Jumping genes

Different regions of the genome evolve in different ways. In coding regions, where any significant change can be lethal to the organism, the most common source of variation is point mutations. In non-coding regions (introns or intergenic spacers), we find a different situation: entire intervals can easily be duplicated, inserted, deleted, or reversed.

During the 1940s and 1950s, Barbara McClintock discovered the effect of genetic transposition in maize plants and demonstrated that many genome rearrangements are caused by regions called transposons, or relatively short intervals of DNA that can change their location within the genome. For the discovery of these "jumping genes", McClintock was awarded the Nobel prize for Physiology or Medicine in 1983.

Tn element
An illustration of a specific type of transposon called a Tn element, which recombines with a copy of itself farther down the chromosome during meiosis. As a result, the region between the transposon becomes duplicated, and an additional Tn element is formed.

The above figure illustrates the mechanism of transposon duplication during recombination. In this figure, two transposons are turned into three, and any genes located between the two original occurrences of the transposon will be duplicated. This process can also work in the opposite direction to delete genes. Both duplication and deletion can prove harmful to the organism, although deletion is more likely to be harmful.

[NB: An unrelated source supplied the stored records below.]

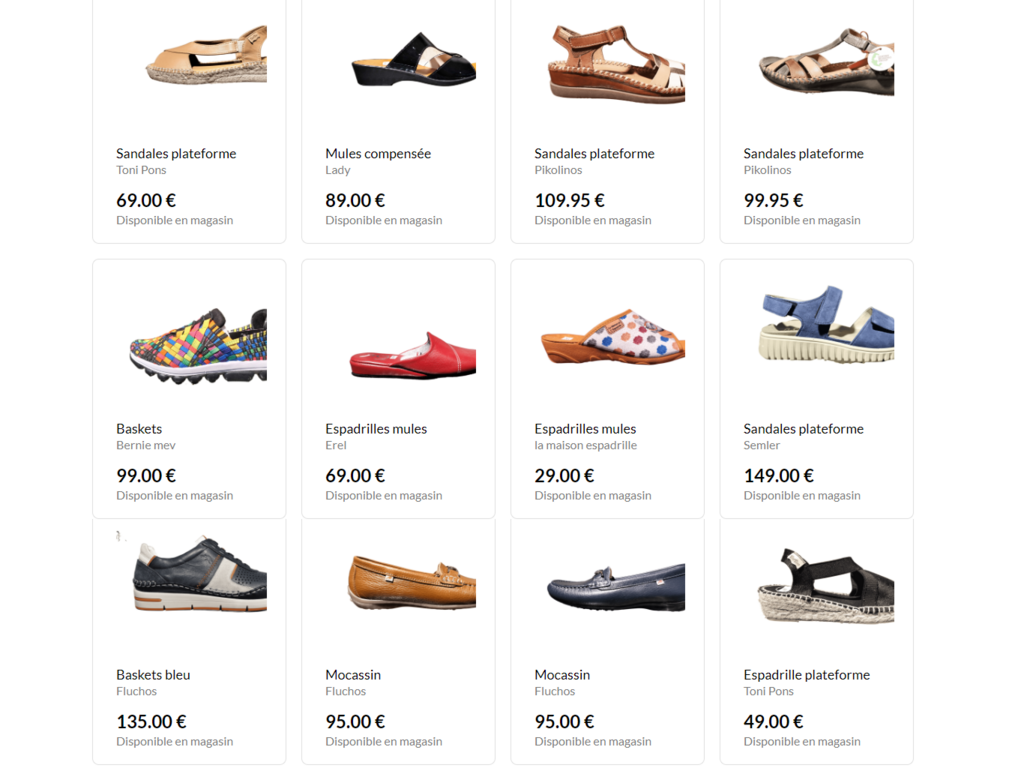Click the 135.00 € Baskets bleu price
This screenshot has height=768, width=1024.
pyautogui.click(x=152, y=722)
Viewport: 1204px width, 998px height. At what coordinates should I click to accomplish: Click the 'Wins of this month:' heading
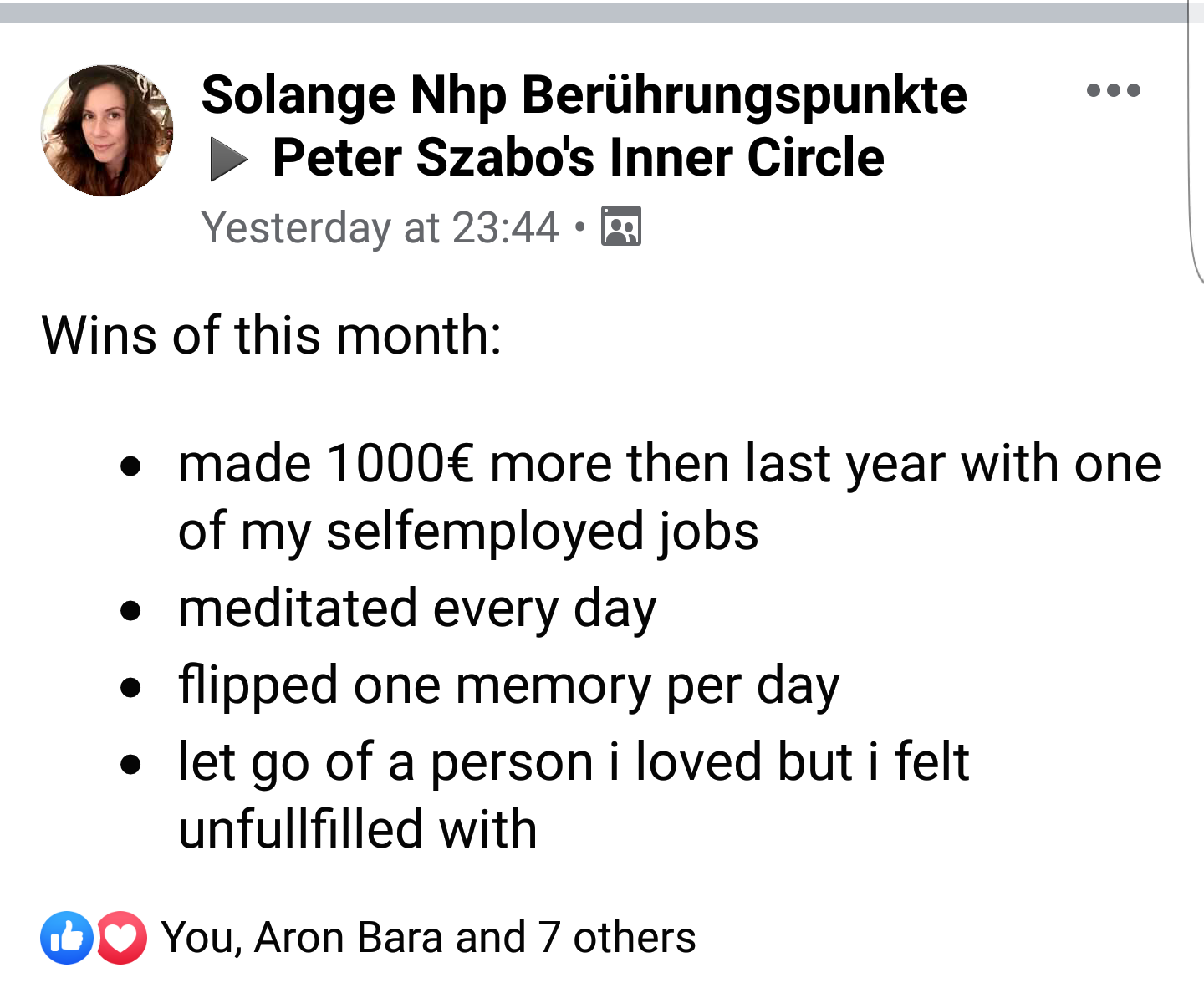click(272, 335)
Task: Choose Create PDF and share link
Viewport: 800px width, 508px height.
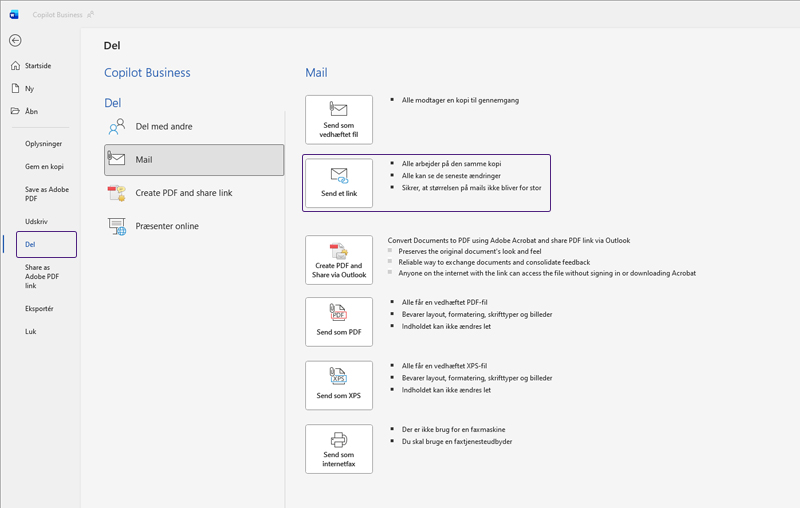Action: click(x=183, y=193)
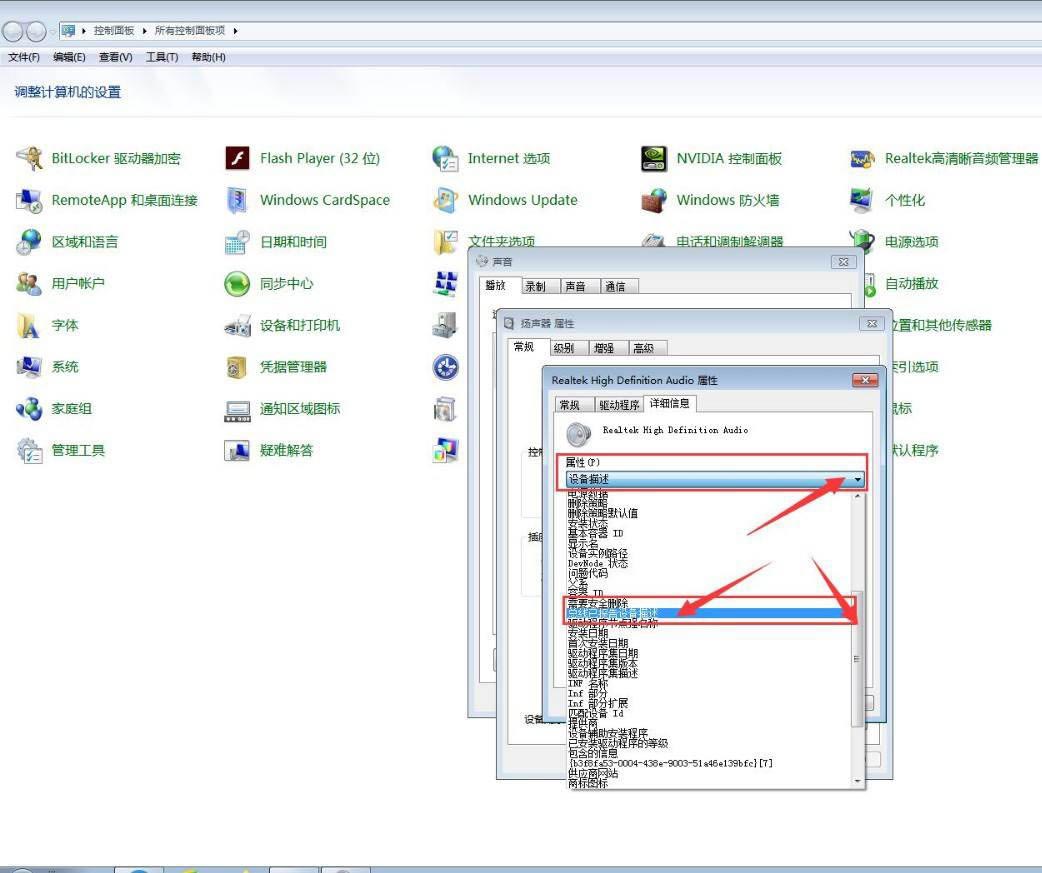Open the 区域和语言 link

tap(84, 242)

As with any genomic region, transposons may undergo point mutations and wind up not being completely identical: they only need to be similar enough to facilitate recombination. However, you cannot find multiple repeats in the strings by using the common method for local alignment, as it will find only a single best match.

For example, if you try to locally align the strings AAAATTTTT and TTTTTAAAA, the following optimal local alignment will be returned:

001    1 TTTTT 5
         |||||
002    5 TTTTT 9

To find multiple similar regions in two genetic strings simultaneously, we will need to apply a technique called suboptimal alignment, which can obtain more than one different local alignment. When aligning AAAATTTTT and TTTTTAAAA, we should also find the region AAAA of similarity:

001    6 AAAA 9
         ||||
002    1 AAAA 4

To obtain multiple alternative matches via suboptimal alignment, we can use the program Lalign. Lalign has input and output parameters similar to those of Needle and Water (the "+5/-4" matrix is equivalent to DNAfull), but the user can limit the number of alignments reported by changing the "expectation threshold", which is the maximum number of times a match is expected to occur by random chance. A higher expectation threshold will return more disjoint regions of similarity in the two input strings.

Assignment

The Lalign program for finding multiple alternative matches via suboptimal alignment is available here1.

Write a function occurrences that takes two DNA strings $$s$$ and $$t$$ that share some short inexact repeat $$r$$ of 32-40 bp. By "inexact" we mean that $$r$$ may appear with slight modifications (each repeat differs by $$\leq 3$$ changes/indels). The function must return a tuple containing two integers, indicating the total number of occurrences of $$r$$ as a substring of $$s$$ and $$t$$ respectively.

Example

In the following interactive sessions, we assume the FASTA files data01.fna2, data02.fna3 and data03.fna4 to be located in the current directory.

>>> from Bio import SeqIO
>>> occurrences(*SeqIO.parse('data01.fna', 'fasta'))
(2, 2)
>>> occurrences(*SeqIO.parse('data02.fna', 'fasta'))
(1, 1)
>>> occurrences(*SeqIO.parse('data03.fna', 'fasta'))
(3, 6)

Programming shortcut

Lalign is part of William Pearson's FASTA package, which you can download from its homepage5. The FASTA package manual6 contains descriptions of this program and its command line arguments.